On-premises SharePoint servers got hit hard in July 2025. Microsoft issued out-of-band patches, CISA added the CVE to its Known Exploited Vulnerabilities catalog within days, and by the end of the month security researchers were reporting hundreds of confirmed compromises across government, healthcare, and legal sectors.

The root cause? Insecure deserialization. A class of bug we've known about since roughly 2016.

What actually happens

SharePoint accepts certain HTTP requests that contain serialized .NET objects — classically in __VIEWSTATE, AuthorizationCookie, or related fields. When the server deserializes these objects, it reconstructs their type graph by calling constructors and setters based on the serialized metadata. If an attacker can supply a serialized object of a type whose constructor does something useful — like spawning a process, writing a file, or loading an assembly — the attacker gets code execution as the web worker process. On SharePoint, that means NT AUTHORITY\SYSTEM-equivalent privilege on the host.

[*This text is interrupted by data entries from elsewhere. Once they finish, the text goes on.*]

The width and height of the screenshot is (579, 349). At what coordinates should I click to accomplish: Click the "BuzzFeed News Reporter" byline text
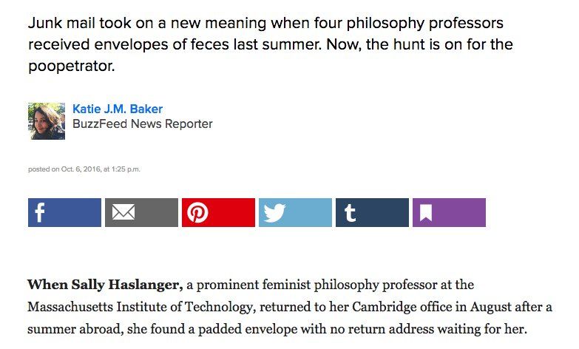coord(142,124)
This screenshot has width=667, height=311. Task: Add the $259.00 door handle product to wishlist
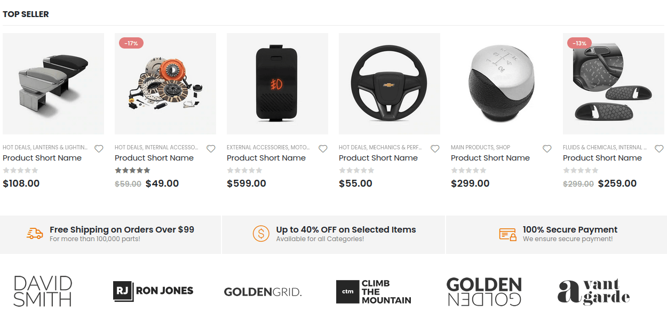click(659, 149)
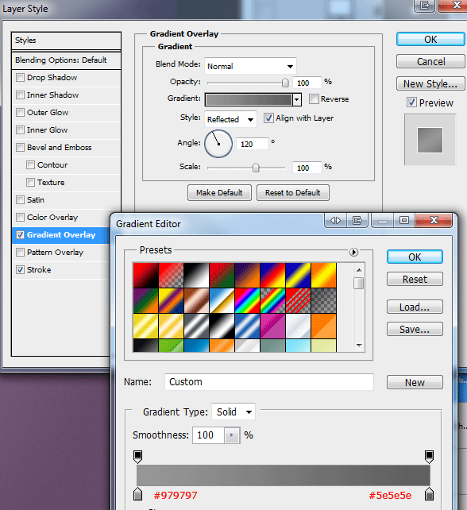Click the angle dial control
This screenshot has width=467, height=510.
click(x=218, y=144)
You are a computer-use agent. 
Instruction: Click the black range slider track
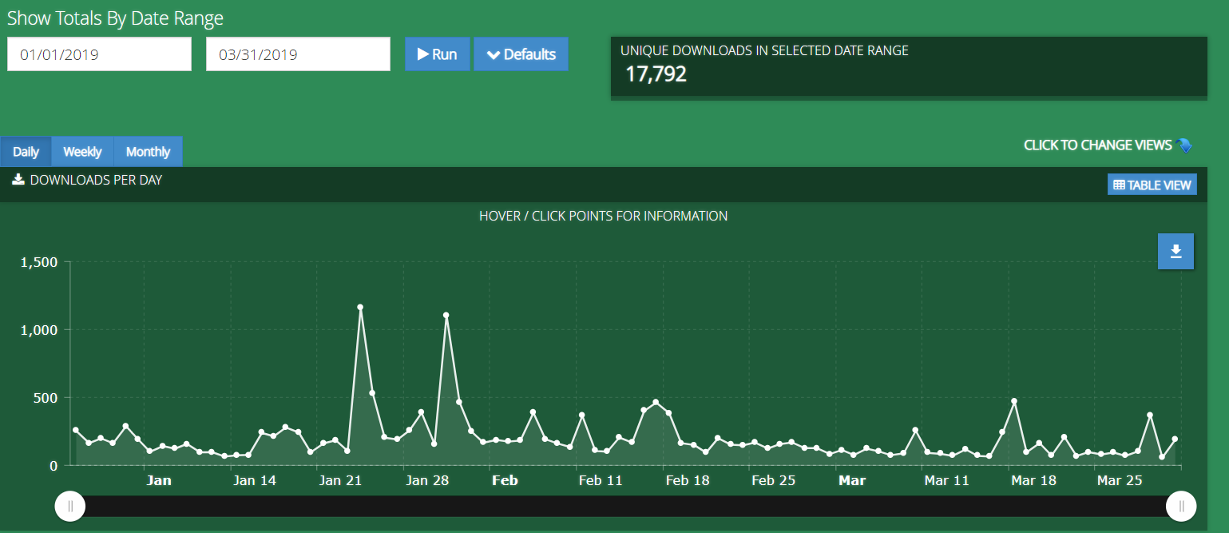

The fix for ToolShell was essentially: don't blindly deserialize attacker-supplied input with types drawn from the full BCL. Validate the type whitelist. Use DataContractSerializer instead of BinaryFormatter-adjacent primitives. But the exploit was already working against a patched variant (CVE-2025-49704) — the fix was incomplete, which is why 53770 got a second, harder patch.

Why this one matters

Three reasons:

First, it's the same bug class that hit us in ViewState abuse in 2017, in Log4Shell (yes, JNDI-triggered deserialization is the same family) in 2021, and in countless Java gadget chains in between. We keep shipping deserializers that trust their input. The defense — strict type allowlists, schema-validated formats, and moving serialization to data-only protocols like Protocol Buffers with explicit message definitions — is known. It's just not uniformly applied.

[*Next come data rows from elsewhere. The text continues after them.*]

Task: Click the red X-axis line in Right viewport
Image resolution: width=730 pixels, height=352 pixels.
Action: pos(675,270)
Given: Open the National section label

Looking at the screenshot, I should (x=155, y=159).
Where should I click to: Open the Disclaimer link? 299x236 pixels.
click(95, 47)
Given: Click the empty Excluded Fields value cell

Second, SharePoint sits at a terrible intersection: it's widely deployed on-prem in exactly the regulated industries (government, law, healthcare) that can't move to cloud quickly, and it's an authentication and document system. A compromise here doesn't just give you a shell — it gives you privileged access to the documents the organization considers most sensitive.

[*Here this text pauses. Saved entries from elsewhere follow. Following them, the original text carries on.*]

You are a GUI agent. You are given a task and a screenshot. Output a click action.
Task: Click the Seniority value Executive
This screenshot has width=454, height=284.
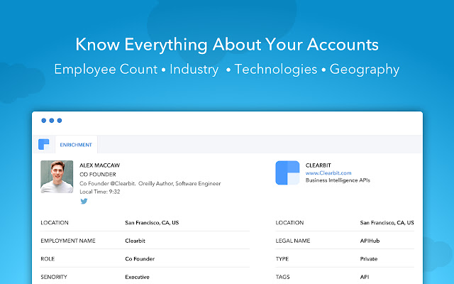tap(138, 277)
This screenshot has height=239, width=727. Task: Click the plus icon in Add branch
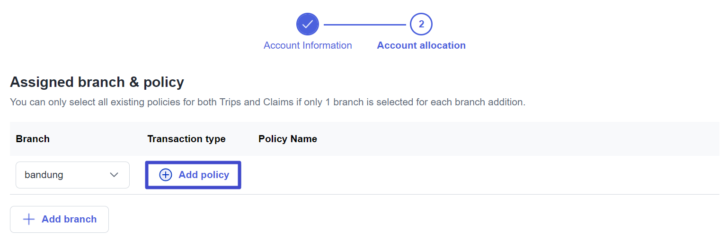point(29,219)
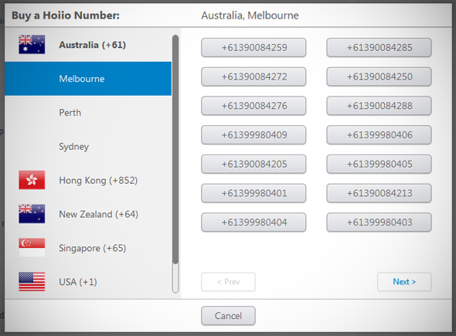Click the Singapore flag icon
Screen dimensions: 456x336
pos(32,248)
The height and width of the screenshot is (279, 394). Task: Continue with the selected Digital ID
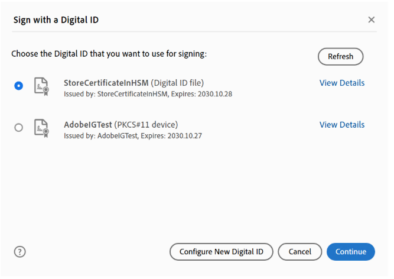pyautogui.click(x=351, y=252)
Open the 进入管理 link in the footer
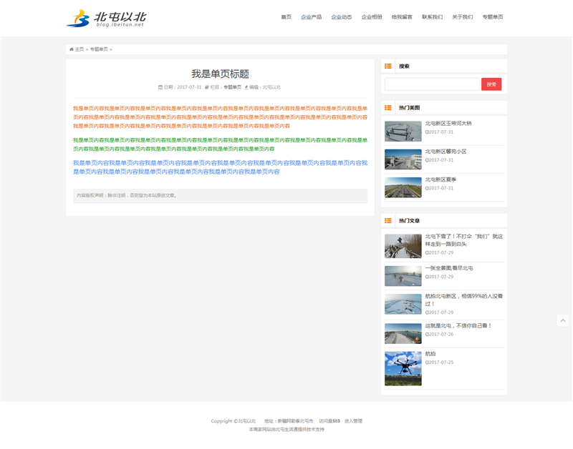573x449 pixels. click(353, 421)
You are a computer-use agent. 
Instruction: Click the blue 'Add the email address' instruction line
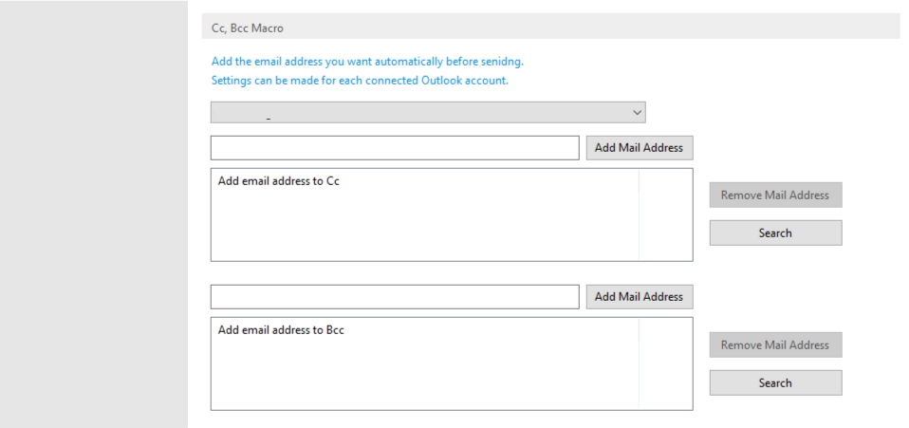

Third, the ToolShell chain demonstrated durable access. The exploit didn't just execute code; it extracted the ASP.NET machine keys, which let attackers mint their own valid ViewState payloads indefinitely. Even after patching, organizations that didn't rotate those keys stayed compromised. This is the pattern I'd watch for in 2026: attackers stealing long-lived cryptographic material so that patching doesn't evict them.

What to actually do

• If you run on-prem SharePoint: patch, rotate machine keys, hunt for anomalous ASPX files in LAYOUTS.
• If you write .NET services: audit every deserialization call. Anything touching BinaryFormatter, NetDataContractSerializer, SoapFormatter, or LosFormatter with untrusted input is a latent RCE.
• More broadly: treat "can this deserializer construct arbitrary types?" as a yes/no security property of every service boundary.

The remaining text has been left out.